"""
Patch-to-Patch Vision Transformer Models
----------------------------------------

This module implements two variants of Vision Transformer (ViT) architectures
for dense regression tasks, designed around a patch-to-patch learning paradigm.
Both models decompose images into non-overlapping patches, process them through
a transformer encoder, and then reconstruct the output image.

Components:
    - Patchify:
        Splits an input image into flattened non-overlapping patches.

    - Unpatchify:
        Reconstructs an image tensor from a sequence of flattened patches.

    - ViT_Patch2Patch (Version 1):
        • Patchify + linear projection into embedding space.
        • Sinusoidal positional encoding.
        • Transformer encoder with configurable depth/heads.
        • Linear decoder back to patch space, then Unpatchify.

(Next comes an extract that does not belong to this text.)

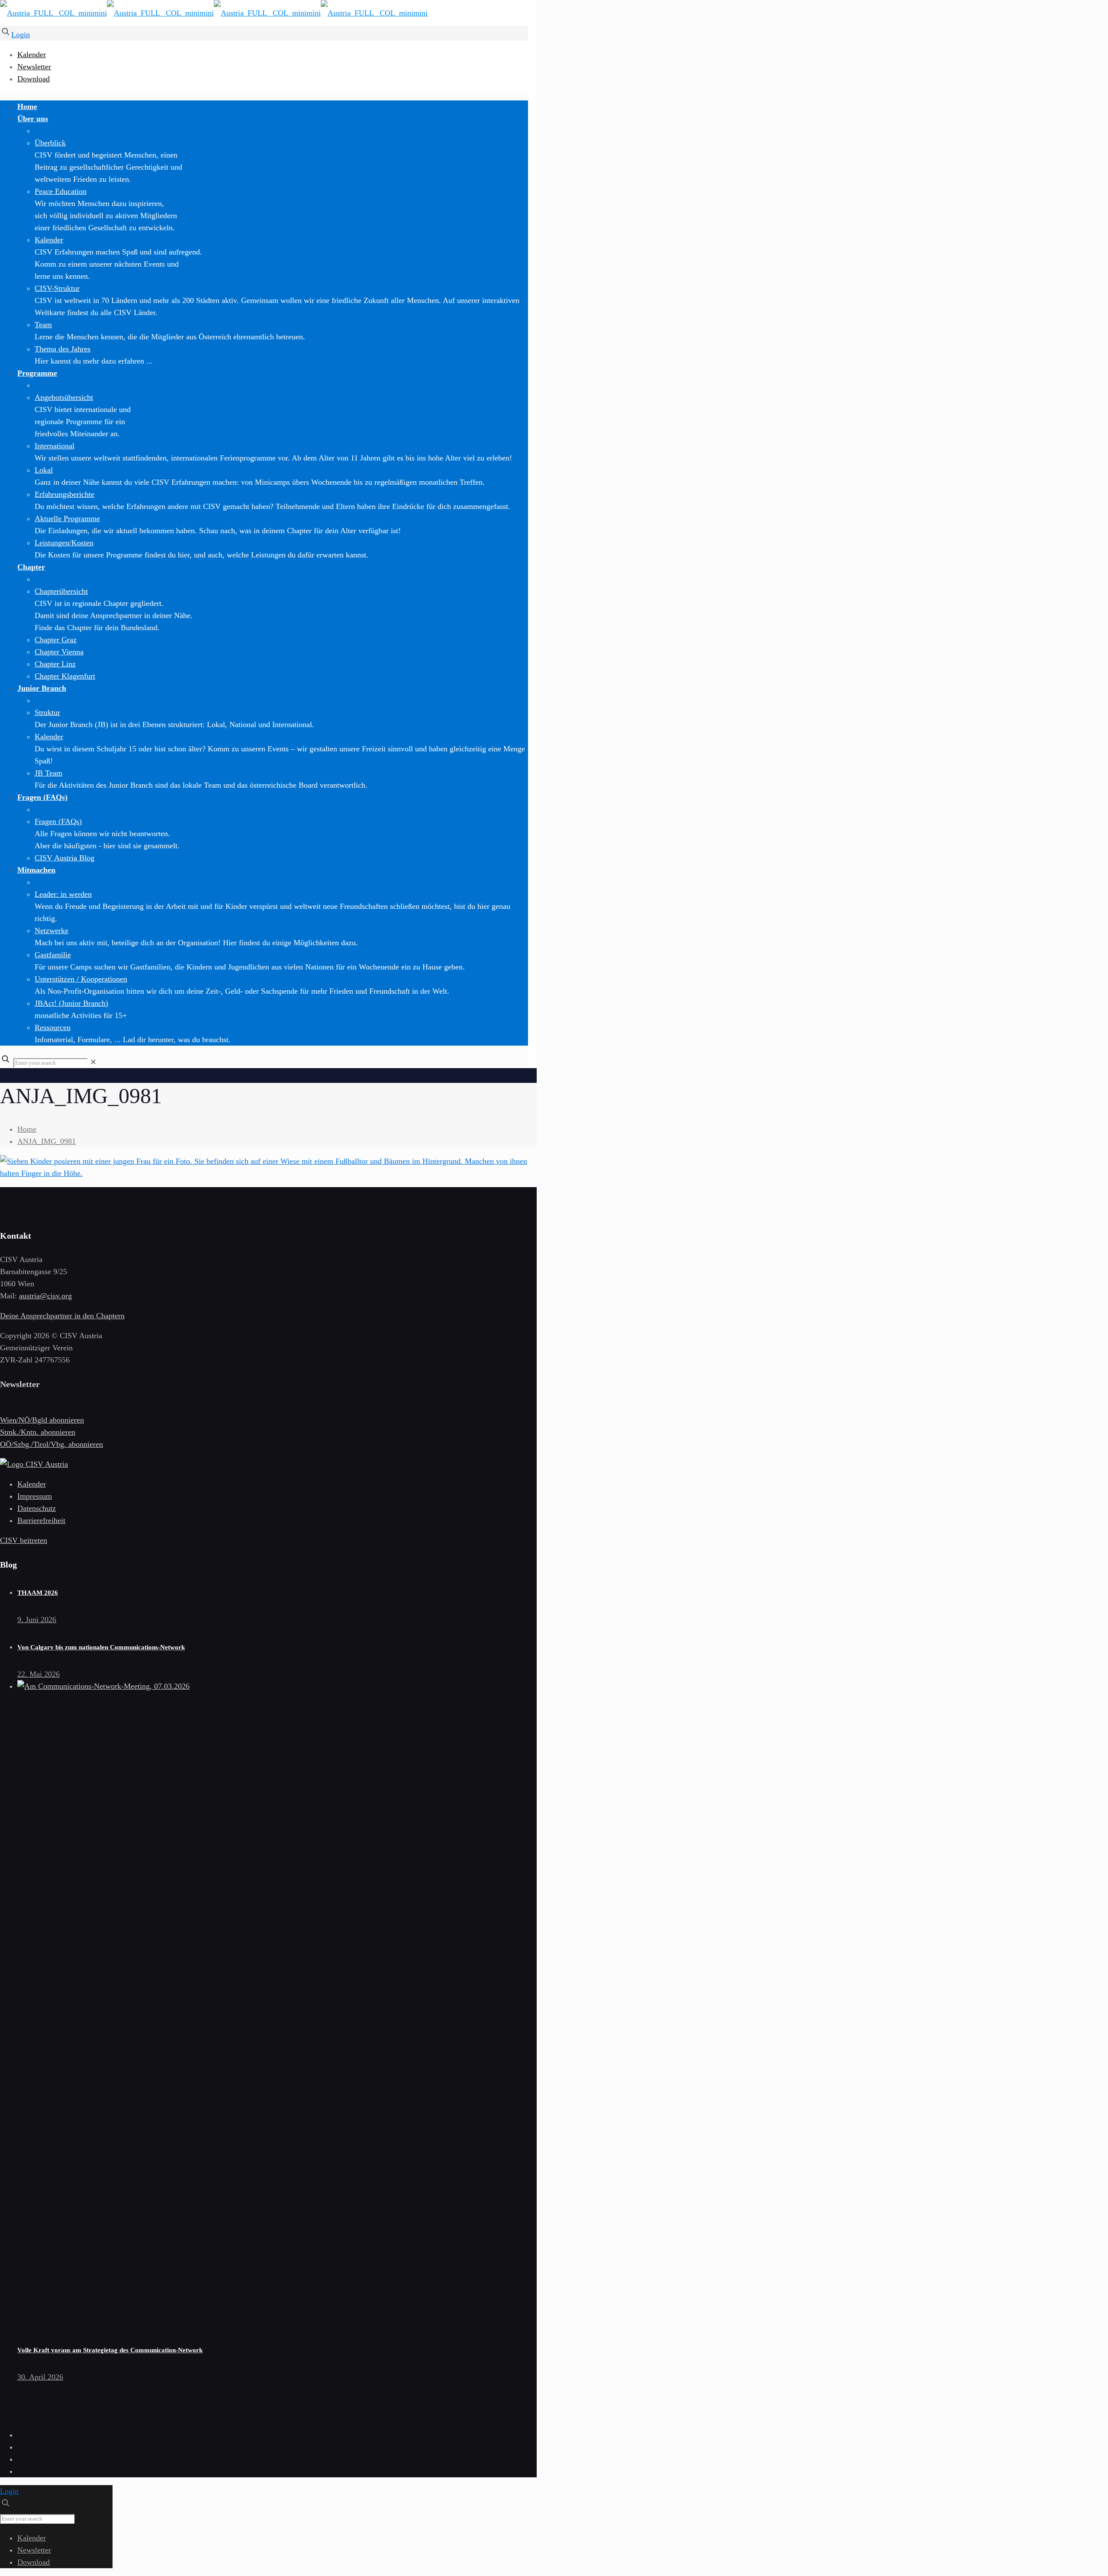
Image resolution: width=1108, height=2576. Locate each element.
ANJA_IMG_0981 (46, 1141)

    - ViT_Patch2Patch_ver2 (Version 2):
        • Patch embedding via Conv2d (stride = patch size).
        • Learned positional embeddings with dropout.
        • Transformer encoder with configurable depth/heads.
        • CNN-based decoder with PixelShuffle layers for super-resolution-style
          upsampling back to the original image resolution.

Utilities:
    - test_model:
        Simple wrapper to run a forward pass and log output shapes.
    - main:
        Runs lightweight tests of both model variants on a dummy input tensor.

Usage Example:
    >>> import torch
    >>> from vit_patch2patch import ViT_Patch2Patch, ViT_Patch2Patch_ver2
    >>> model = ViT_Patch2Patch(img_size=512, patch_size=8, in_ch=3, out_ch=3)
    >>> dummy = torch.randn(1, 3, 512, 512)
    >>> out = model(dummy)
    >>> print(out.shape)   # torch.Size([1, 3, 512, 512])

Notes:
    - Logging is used to track initialization parameters and parameter counts.
    - Default settings assume square images (H = W = img_size).
    - PixelShuffle decoder in Version 2 assumes patch_size divisible by upscaling factors.
"""

import logging
import torch
from torch import Tensor
import torch.nn as nn
# import timm


##############################################################################################################


class PositionalEncoding(nn.Module):
    def __init__(self, emb_size: int, max_len: int = 1000):
        """
        Sinusoidal Positional Encoding Module.

        Args:
            emb_size (int): The size of the embedding dimension.
            max_len (int): The maximum length of the sequence.
        """
        super(PositionalEncoding, self).__init__()
        self.logger = logging.getLogger(self.__class__.__name__)
        self.logger.info(
            f"Initializing PositionalEncoding with emb_size={emb_size}, max_len={max_len}"
        )

        position = torch.arange(0, max_len, dtype=torch.float).unsqueeze(1)
        div_term = torch.exp(
            torch.arange(0, emb_size, 2).float() * (-torch.log(10000.0) / emb_size)
        )
        pe = torch.zeros(max_len, emb_size)
        pe[:, 0::2] = torch.sin(position * div_term)
        pe[:, 1::2] = torch.cos(position * div_term)
        self.register_buffer("positional_encoding", pe.unsqueeze(0))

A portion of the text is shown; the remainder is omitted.